Descrição de chapéu Bradesco

Open banking deveria começar daqui um ano para evitar fraudes, diz presidente do Bradesco

Banco Central analisa pedido de adiamento dos bancos

São Paulo

Pelo Brasil ser um país onde acontecem muitas fraudes bancárias e ataques cibernéticos, o ideal seria um adiamento do open banking para outubro de 2021, de modo que os sistemas dos bancos fossem desenvolvidos com mais calma, segundo Octavio de Lazari Junior, presidente do Bradesco.

O open banking é o compartilhamento de dados, produtos e serviços pelas instituições financeiras e demais instituições autorizadas, como empresas, a critério dos clientes a respeito dos seus dados pessoais. Segundo o cronograma do Banco Central, ele terá início em 30 de novembro.

"É uma mudança muito grande em toda a tecnologia. Você está falando de empresas se conectarem com os bancos via APIs e poderem capturar informações dos clientes. [...] Nós devemos lembrar que o Brasil é um dos maiores países em ataques cibernéticos que existem no mundo e a criatividade social, as fraudes que a gente observa no Brasil, são estarrecedoras”, disse Lazari em transmissão ao vivo do Foro Inteligência —que reúne o BRICS Policy Center e a revista Insight Inteligência, com o apoio do Instituto de Relações Internacionais da PUC-Rio e da Casa de Afonso Arinos— nesta quarta-feira (25).

Octavio de Lazari, presidente do Bradesco, em coletiva de imprensa em 2018
Octavio de Lazari, presidente do Bradesco, em coletiva de imprensa em 2018; executivo gostaria que o open banking fosse adiado - Paulo Whitaker/Reuters

De acordo com o executivo, o sistema financeiro brasileiro deve perder mais de R$ 1 bilhão com fraudes em 2020.

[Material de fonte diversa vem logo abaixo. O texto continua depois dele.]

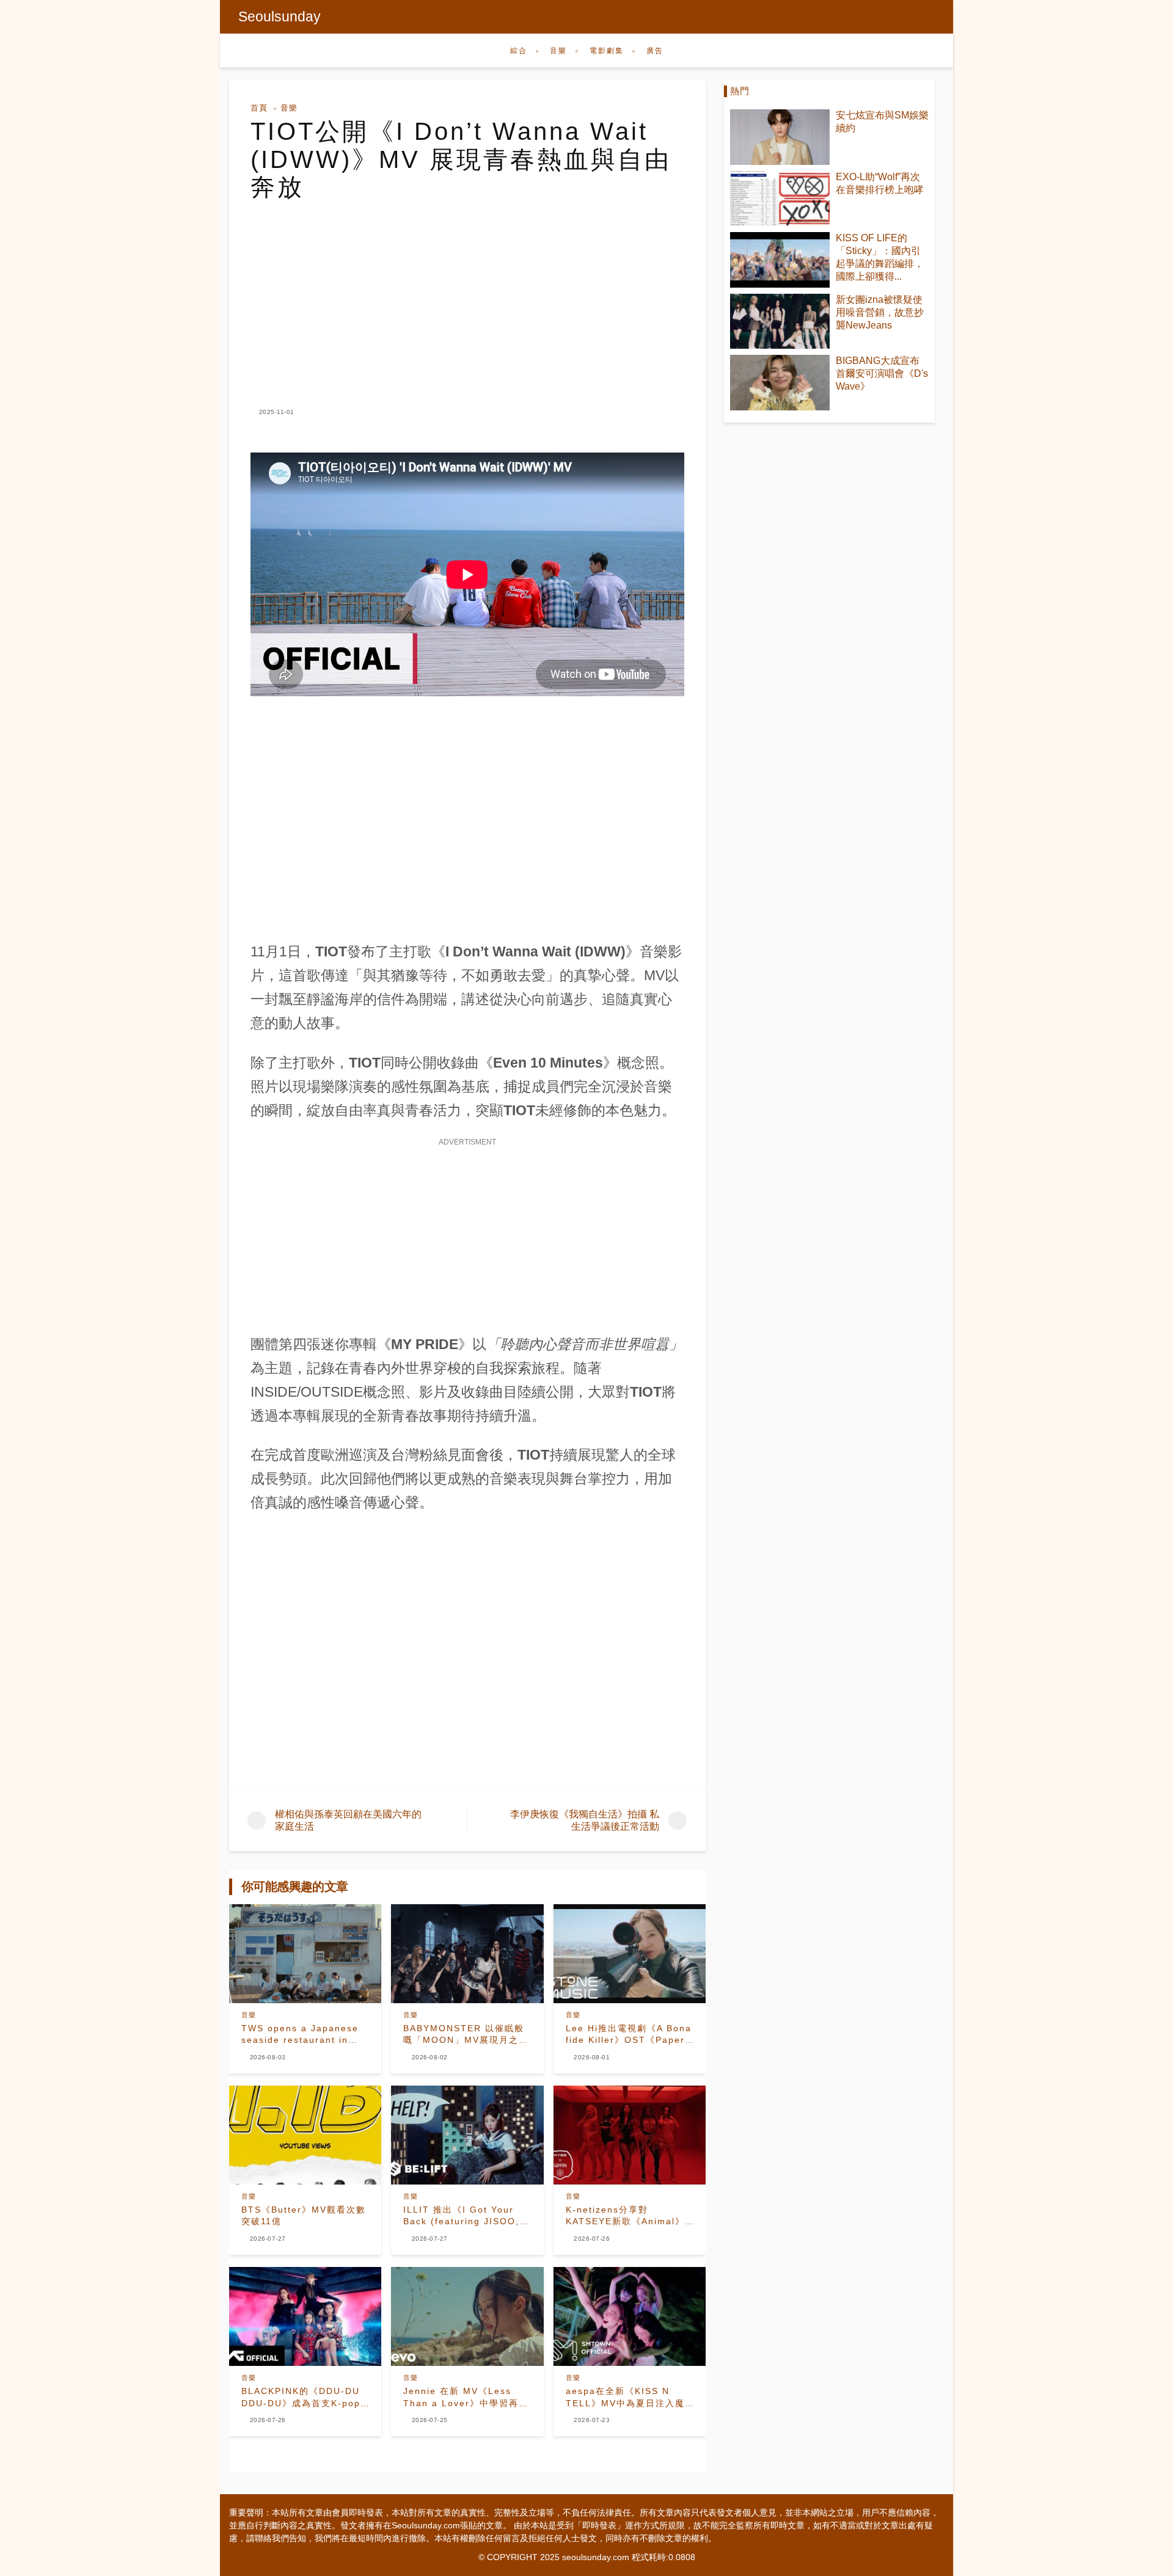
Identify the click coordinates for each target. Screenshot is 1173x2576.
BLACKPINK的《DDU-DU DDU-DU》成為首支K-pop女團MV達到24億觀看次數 (300, 2397)
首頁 (259, 108)
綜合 (518, 50)
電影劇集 (607, 50)
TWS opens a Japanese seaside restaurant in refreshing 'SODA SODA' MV (302, 2035)
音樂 (558, 50)
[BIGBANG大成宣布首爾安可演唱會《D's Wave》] (780, 382)
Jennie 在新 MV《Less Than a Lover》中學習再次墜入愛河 (465, 2397)
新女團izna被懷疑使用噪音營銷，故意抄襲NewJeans (880, 312)
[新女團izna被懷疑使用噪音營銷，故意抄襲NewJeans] (780, 321)
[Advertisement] (467, 293)
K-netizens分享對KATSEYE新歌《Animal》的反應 (625, 2216)
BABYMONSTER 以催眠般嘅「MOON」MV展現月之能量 (465, 2035)
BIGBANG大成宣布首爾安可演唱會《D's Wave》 (882, 373)
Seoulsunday (279, 16)
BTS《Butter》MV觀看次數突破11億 (303, 2216)
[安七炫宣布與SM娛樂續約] (780, 137)
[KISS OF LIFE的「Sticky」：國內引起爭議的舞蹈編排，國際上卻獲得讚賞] (780, 260)
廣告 (654, 50)
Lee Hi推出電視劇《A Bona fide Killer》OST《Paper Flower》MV (629, 2035)
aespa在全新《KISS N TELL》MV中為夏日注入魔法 (625, 2397)
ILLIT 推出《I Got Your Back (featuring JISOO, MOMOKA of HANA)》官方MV (465, 2216)
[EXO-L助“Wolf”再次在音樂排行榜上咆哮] (780, 199)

“Acho que temos que ir mais pausadamente como a Europa fez e até a própria Inglaterra, que implantou uma primeira fase, trocando informações que não são tão relevantes das pessoas. Aí você testa o sistema, vê se ele não tem falhas, se não é suscetível a ataque de hacker. Acho que a gente não precisa ter tanta pressa.”

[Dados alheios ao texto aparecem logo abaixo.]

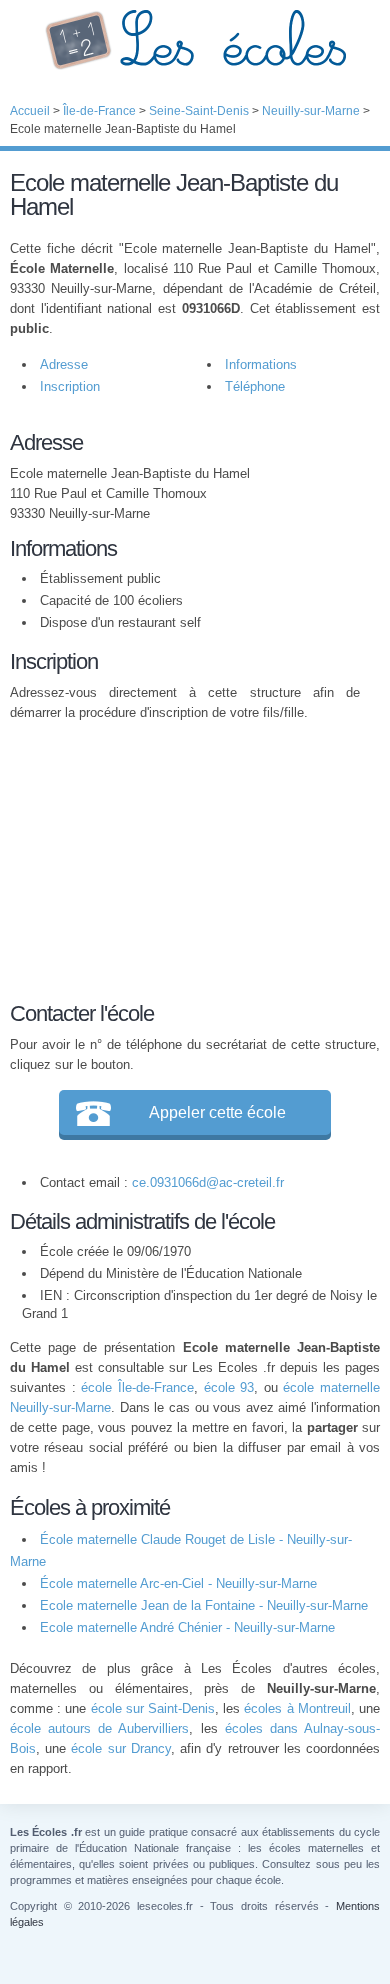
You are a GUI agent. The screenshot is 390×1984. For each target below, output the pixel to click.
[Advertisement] (185, 858)
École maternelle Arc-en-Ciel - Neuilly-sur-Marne (178, 1583)
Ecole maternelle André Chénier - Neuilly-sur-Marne (187, 1627)
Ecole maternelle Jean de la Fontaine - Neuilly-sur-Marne (204, 1605)
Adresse (64, 364)
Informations (261, 364)
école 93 (229, 1387)
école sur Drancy (120, 1748)
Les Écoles (195, 40)
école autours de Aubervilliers (99, 1728)
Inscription (70, 386)
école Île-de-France (137, 1387)
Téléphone (255, 386)
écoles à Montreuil (297, 1708)
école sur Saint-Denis (153, 1708)
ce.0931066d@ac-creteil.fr (208, 1182)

Os bancos pediram ao BC um adiamento do início da primeira fase do open banking no Brasil. De acordo com a proposta, que está em análise, ele começaria entre janeiro e fevereiro de 2021, cerca de dois meses antes da implementação da segunda fase, prevista para 31 de maio.

“O open banking vai acontecer, acho que uma realidade que está aí, mas a gente não precisa fazer isso nesta velocidade. Se tiver que ser em fevereiro, a gente vai preparar a primeira fase para que ela funcione em fevereiro. Mas, eu, particularmente, preferiria muito mais que isso ficasse para outubro de 2021 porque a gente teria tempo para fazer as coisas com muita calma”, disse Lazari.

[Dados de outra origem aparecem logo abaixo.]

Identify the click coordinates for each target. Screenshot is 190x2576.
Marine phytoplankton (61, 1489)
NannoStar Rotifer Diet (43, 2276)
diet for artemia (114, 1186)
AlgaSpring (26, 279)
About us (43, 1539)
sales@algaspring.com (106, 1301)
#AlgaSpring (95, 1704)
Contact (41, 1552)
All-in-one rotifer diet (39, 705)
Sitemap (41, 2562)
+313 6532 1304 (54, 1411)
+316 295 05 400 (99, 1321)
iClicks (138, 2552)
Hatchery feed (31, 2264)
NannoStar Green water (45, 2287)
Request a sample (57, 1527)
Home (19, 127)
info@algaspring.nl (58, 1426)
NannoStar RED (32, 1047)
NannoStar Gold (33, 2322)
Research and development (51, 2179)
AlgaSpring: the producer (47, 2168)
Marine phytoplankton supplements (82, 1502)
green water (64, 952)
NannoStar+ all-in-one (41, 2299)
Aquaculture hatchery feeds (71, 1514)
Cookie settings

De acordo com o presidente do Bradesco, as equipes de tecnologia dos bancos foram muito demandadas em 2020 por conta da pandemia de Covid-19.

"Nós pedimos adiamento ao BC porque nós não conseguimos fazer todos os testes e nós pedimos para o BC entender que a gente estava com todos os nossos times dos bancos voltados neste ano para entregar Pix e open banking, só que nós fomos pegos por uma pandemia que ninguém esperava e tivemos que fazer implantações de prorrogação de contrato pelo celular porque a pessoa não podia ir para dentro de um banco”.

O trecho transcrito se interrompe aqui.